Записи о поиске слов и элементов:

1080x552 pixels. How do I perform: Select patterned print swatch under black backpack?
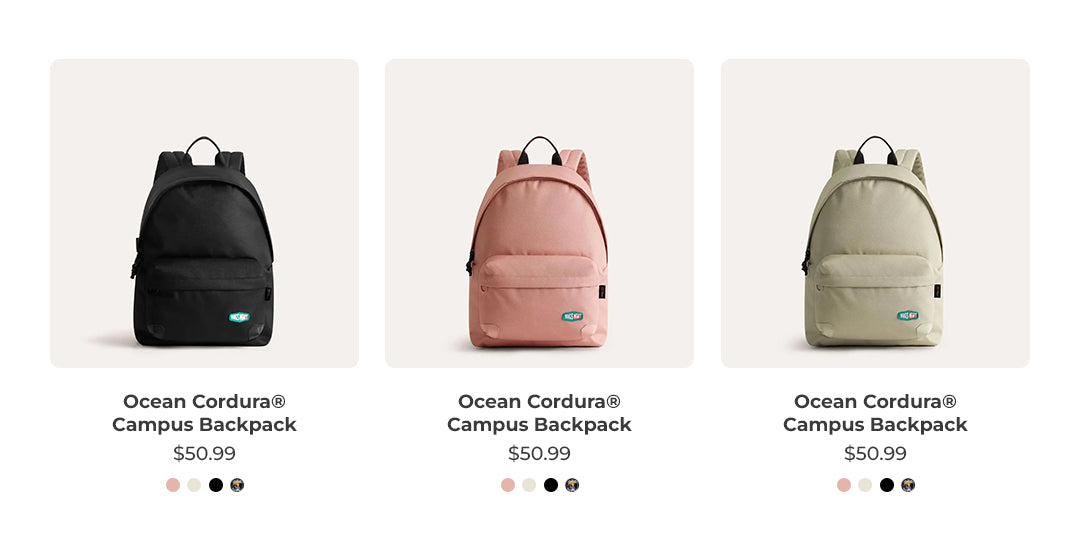pos(237,485)
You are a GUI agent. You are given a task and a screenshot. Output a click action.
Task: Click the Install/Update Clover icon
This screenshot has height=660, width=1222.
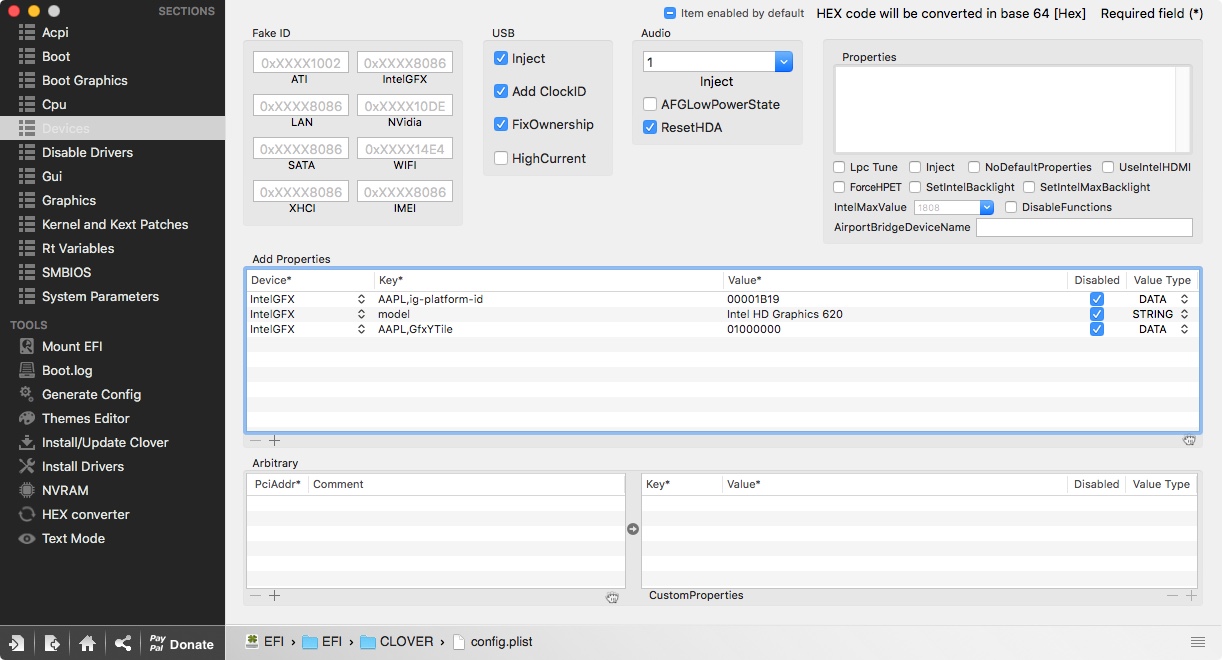click(x=26, y=442)
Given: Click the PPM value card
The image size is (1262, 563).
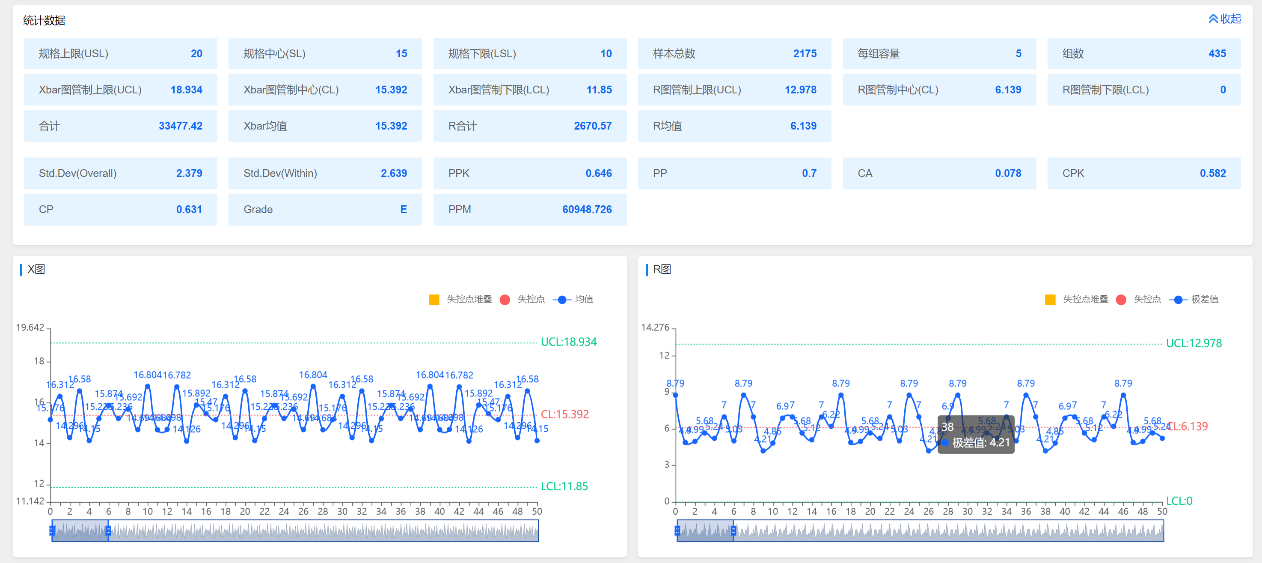Looking at the screenshot, I should [x=530, y=210].
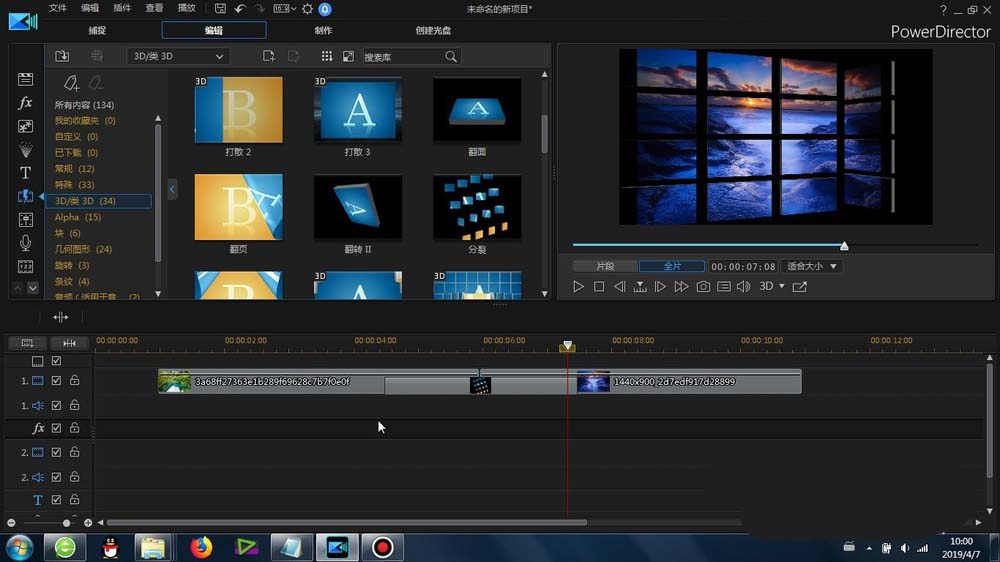The height and width of the screenshot is (562, 1000).
Task: Take a snapshot with the camera icon
Action: (x=703, y=287)
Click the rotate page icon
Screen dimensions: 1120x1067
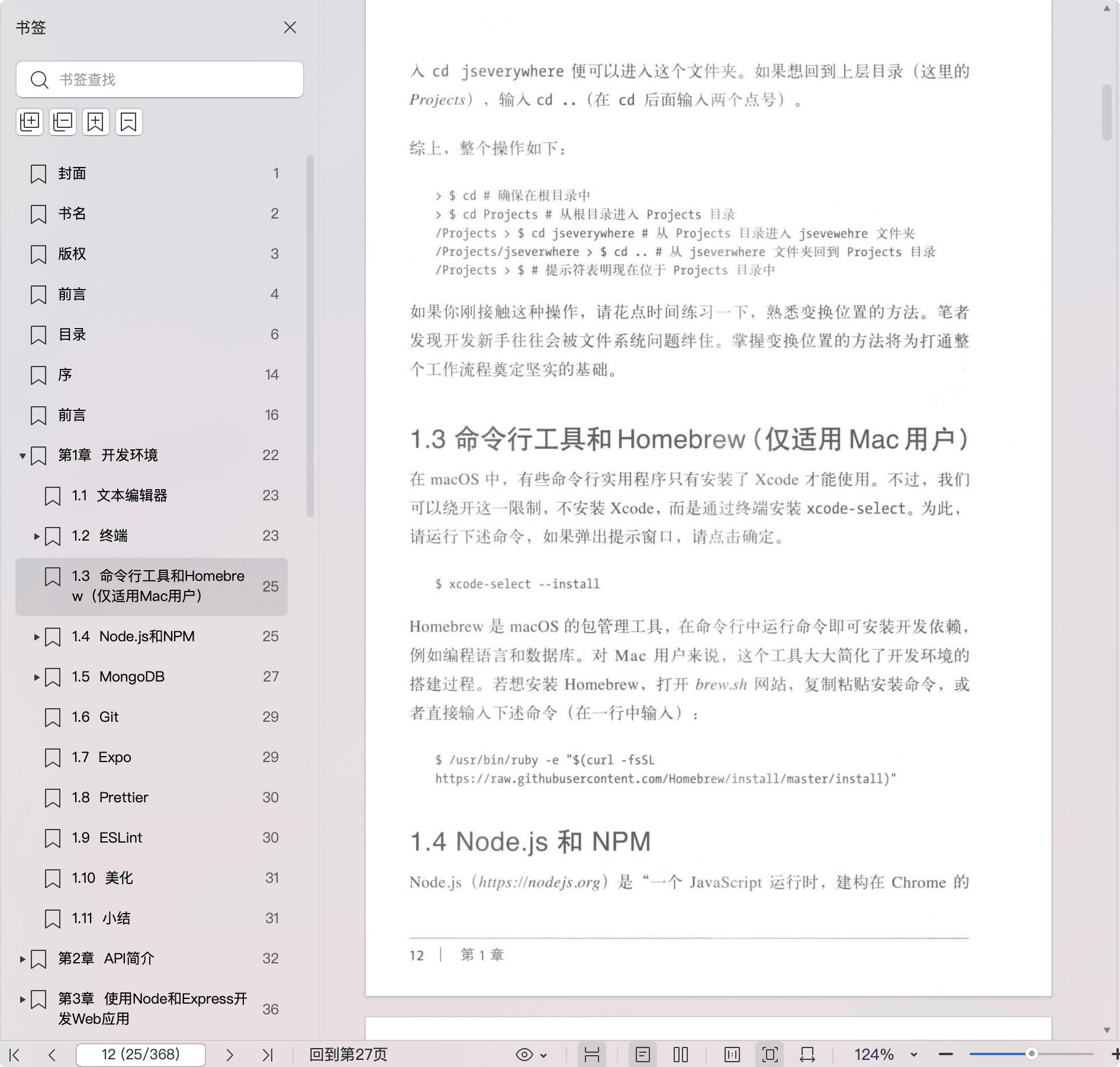coord(807,1055)
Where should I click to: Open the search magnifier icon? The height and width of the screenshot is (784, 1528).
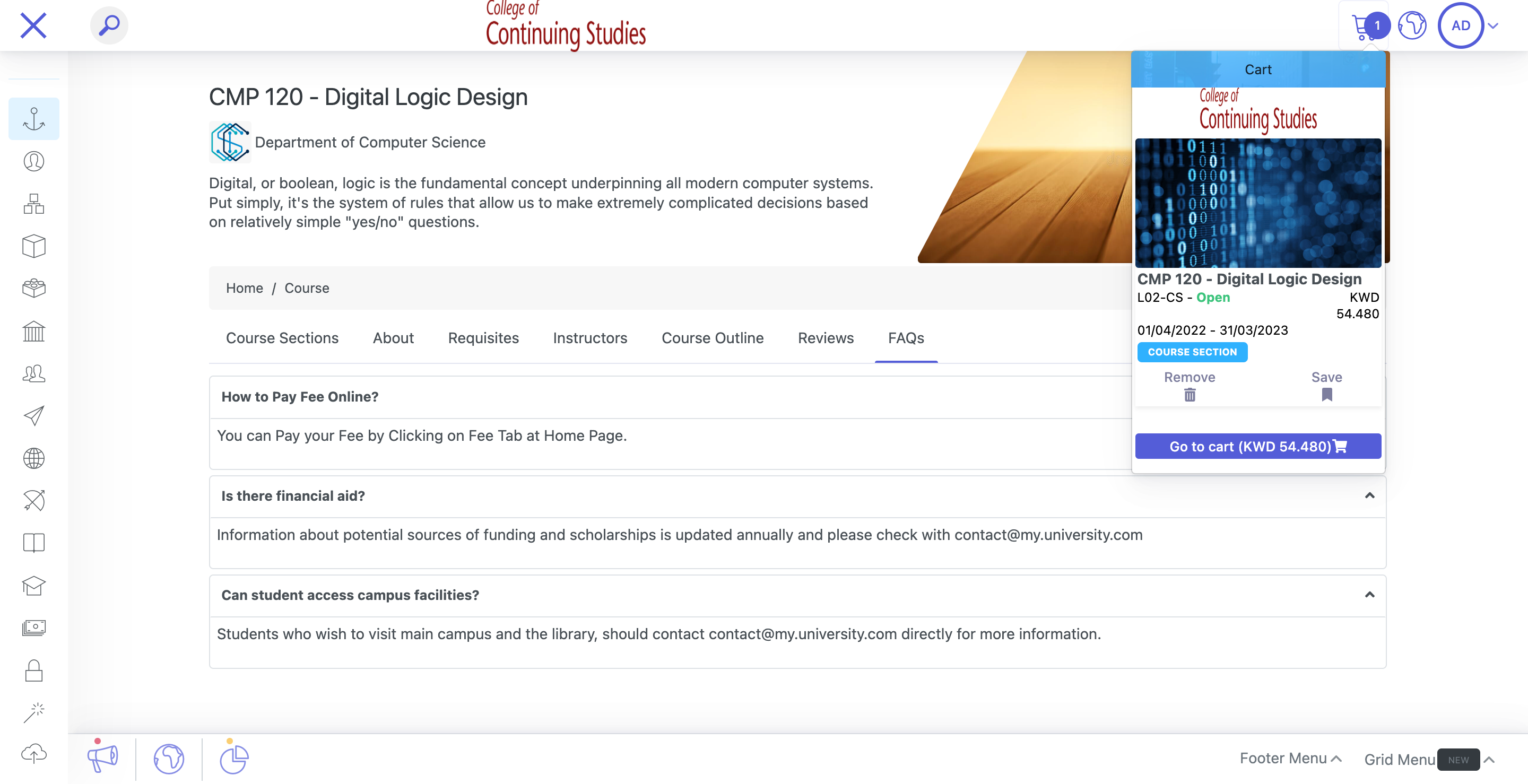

> _Условие задания_:
Можете повторить все данные выше слово в слово, опустив картинки?

> _Результат выполнения_:
1080x552 pixels. How do I perform: Select patterned print swatch under black backpack?
pos(237,485)
You are a GUI agent. You are given a task and a screenshot. Output a click action.
Task: Click the Install/Update Clover icon
This screenshot has height=660, width=1222.
click(x=26, y=442)
Given: Click the PPM value card
The image size is (1262, 563).
Looking at the screenshot, I should [x=530, y=210].
The height and width of the screenshot is (562, 1000).
Task: Take a snapshot with the camera icon
Action: (x=703, y=287)
Click the rotate page icon
Screen dimensions: 1120x1067
coord(807,1055)
Where should I click to: Open the search magnifier icon? The height and width of the screenshot is (784, 1528).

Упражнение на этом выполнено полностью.